Personal information
- Born: September 6, 1907 Delta City, Mississippi, US
- Died: April 1, 1966 (aged 58) Lake Providence, Louisiana, US
- Listed weight: 200 lb (91 kg)

Career information
- High school: Rolling Fork
- College: Ole Miss (1925–1927)

Awards and highlights
- All-Southern (1927); Norris Trophy; Ole Miss All-time team;

= Sollie Cohen =

American football player (1907–1966)

Sollie Herman "Jew" Cohen (September 6, 1907 – April 1, 1966) was a college football player and later a businessman of Lake Providence, Louisiana.

==Early life==
Cohen's parents were Jews from Russia. He was from Delta City, Mississippi and attended Rolling Fork High School.

==Ole Miss==
Cohen was a prominent fullback on the Ole Miss Rebels football team.

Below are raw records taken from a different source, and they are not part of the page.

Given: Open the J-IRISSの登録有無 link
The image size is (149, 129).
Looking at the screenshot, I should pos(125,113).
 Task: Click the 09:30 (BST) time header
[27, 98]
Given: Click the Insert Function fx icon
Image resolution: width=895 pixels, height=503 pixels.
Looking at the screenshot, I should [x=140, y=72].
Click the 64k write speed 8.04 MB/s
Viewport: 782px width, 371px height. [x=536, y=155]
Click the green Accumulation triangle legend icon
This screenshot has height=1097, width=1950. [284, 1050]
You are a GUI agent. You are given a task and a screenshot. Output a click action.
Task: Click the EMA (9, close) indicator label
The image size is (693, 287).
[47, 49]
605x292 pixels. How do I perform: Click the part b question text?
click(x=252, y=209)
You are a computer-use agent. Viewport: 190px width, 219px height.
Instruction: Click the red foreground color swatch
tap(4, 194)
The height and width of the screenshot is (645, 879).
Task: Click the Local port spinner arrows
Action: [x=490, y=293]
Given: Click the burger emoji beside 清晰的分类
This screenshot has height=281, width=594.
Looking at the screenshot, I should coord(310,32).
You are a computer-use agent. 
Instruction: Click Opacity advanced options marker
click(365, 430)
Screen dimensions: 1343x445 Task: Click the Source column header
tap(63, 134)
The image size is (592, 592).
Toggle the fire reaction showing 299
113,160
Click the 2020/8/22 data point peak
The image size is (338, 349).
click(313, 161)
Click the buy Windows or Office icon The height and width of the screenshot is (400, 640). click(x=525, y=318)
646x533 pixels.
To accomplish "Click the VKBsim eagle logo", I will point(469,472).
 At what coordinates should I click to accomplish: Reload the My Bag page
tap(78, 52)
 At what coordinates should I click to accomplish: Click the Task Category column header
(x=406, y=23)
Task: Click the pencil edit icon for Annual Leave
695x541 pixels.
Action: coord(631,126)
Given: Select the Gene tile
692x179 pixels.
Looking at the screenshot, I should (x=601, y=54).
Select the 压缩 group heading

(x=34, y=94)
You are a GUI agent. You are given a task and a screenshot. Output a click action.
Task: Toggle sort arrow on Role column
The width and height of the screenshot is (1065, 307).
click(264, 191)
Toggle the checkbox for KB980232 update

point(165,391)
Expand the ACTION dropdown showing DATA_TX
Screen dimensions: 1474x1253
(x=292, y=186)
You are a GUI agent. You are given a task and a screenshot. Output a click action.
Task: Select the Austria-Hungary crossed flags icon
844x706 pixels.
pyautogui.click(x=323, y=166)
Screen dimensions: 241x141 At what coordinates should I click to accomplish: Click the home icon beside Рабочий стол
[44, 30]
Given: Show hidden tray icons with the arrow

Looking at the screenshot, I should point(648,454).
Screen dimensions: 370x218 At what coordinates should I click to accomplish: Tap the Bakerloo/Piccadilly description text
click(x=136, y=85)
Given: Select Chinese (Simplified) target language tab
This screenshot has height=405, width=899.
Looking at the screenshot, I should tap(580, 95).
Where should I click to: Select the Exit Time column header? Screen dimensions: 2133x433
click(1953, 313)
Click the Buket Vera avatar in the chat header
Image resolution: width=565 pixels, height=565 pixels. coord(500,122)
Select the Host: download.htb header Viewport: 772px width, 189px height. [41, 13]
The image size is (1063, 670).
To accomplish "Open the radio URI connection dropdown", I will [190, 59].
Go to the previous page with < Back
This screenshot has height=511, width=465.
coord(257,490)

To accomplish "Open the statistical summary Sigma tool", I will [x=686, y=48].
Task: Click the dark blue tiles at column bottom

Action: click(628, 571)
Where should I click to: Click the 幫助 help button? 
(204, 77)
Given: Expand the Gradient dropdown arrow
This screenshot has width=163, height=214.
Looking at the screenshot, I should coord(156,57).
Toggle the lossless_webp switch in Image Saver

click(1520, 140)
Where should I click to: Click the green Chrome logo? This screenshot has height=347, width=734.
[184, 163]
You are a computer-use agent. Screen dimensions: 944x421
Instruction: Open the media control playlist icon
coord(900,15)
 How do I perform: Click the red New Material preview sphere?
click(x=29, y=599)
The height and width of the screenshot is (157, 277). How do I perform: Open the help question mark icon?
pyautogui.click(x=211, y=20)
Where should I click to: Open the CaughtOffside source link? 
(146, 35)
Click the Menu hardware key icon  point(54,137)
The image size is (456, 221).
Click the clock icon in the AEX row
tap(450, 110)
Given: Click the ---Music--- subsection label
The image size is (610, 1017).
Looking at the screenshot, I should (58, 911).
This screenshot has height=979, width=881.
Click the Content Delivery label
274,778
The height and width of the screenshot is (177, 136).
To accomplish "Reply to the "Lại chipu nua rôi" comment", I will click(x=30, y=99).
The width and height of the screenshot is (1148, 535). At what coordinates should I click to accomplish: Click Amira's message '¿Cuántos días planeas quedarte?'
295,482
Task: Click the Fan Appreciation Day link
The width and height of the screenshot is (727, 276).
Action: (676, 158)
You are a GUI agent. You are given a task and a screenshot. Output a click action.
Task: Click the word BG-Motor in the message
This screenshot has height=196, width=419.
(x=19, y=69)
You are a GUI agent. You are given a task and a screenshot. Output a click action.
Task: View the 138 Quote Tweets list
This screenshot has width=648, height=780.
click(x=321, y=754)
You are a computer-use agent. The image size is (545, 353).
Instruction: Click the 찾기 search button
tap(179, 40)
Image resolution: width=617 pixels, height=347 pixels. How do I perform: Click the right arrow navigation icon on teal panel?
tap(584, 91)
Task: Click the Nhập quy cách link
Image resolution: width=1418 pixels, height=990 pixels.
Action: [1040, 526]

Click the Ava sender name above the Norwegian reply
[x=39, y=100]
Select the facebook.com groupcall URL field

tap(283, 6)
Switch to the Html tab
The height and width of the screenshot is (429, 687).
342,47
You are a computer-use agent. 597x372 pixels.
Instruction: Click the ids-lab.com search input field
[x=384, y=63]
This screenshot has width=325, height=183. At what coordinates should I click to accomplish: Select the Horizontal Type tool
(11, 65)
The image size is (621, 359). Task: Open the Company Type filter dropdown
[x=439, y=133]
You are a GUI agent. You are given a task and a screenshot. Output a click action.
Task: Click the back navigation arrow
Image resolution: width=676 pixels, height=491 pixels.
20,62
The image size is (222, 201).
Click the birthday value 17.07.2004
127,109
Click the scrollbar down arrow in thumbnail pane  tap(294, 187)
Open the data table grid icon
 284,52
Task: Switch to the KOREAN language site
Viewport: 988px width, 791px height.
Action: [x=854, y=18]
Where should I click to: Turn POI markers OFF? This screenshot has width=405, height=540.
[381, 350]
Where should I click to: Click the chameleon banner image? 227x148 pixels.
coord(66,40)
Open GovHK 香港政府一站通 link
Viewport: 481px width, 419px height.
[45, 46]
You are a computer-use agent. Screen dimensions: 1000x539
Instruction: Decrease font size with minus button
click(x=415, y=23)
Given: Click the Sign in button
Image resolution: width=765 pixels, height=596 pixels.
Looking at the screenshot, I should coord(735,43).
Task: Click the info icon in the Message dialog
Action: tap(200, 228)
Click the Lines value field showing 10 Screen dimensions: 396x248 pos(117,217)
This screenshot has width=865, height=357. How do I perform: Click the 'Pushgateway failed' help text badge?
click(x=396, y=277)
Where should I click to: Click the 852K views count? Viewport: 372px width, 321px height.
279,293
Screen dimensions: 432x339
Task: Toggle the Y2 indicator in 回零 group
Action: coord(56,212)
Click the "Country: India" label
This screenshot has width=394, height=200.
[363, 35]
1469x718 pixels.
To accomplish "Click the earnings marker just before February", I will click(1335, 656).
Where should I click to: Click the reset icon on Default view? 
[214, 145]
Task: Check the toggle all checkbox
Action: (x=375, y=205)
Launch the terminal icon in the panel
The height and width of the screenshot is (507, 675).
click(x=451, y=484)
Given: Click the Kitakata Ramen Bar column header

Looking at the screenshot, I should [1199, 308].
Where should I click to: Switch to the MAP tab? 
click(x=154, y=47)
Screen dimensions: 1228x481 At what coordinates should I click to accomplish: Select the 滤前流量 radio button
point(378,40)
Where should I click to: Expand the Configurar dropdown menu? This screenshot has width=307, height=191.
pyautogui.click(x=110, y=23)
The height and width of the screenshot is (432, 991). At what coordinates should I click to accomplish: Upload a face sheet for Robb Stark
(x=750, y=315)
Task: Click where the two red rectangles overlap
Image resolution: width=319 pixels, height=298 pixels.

Cohen was named to the Mississippi All-Time Team by football historian Dr. L.H. Baker. He remained a prominent booster for the Ole Miss program long after his time at the school. He was "known as one of the greatest interference runners the South ever produced." He also excelled on defense.

===1927===
In 1927, he led Ole Miss to a 5–3–1 season and was selected All-Southern. Ole Miss won the first Egg Bowl with a trophy in 1927. Cohen scored the first touchdown for Ole Miss, capping a 51-yard scoring drive with a 1-yard plunge. He was chosen for the All-Southern team which played a game against Pacific Coast stars and won.

==Lake Providence==
In the 1940s he lived in Lake Providence, Louisiana, where he owned a furniture and appliance store.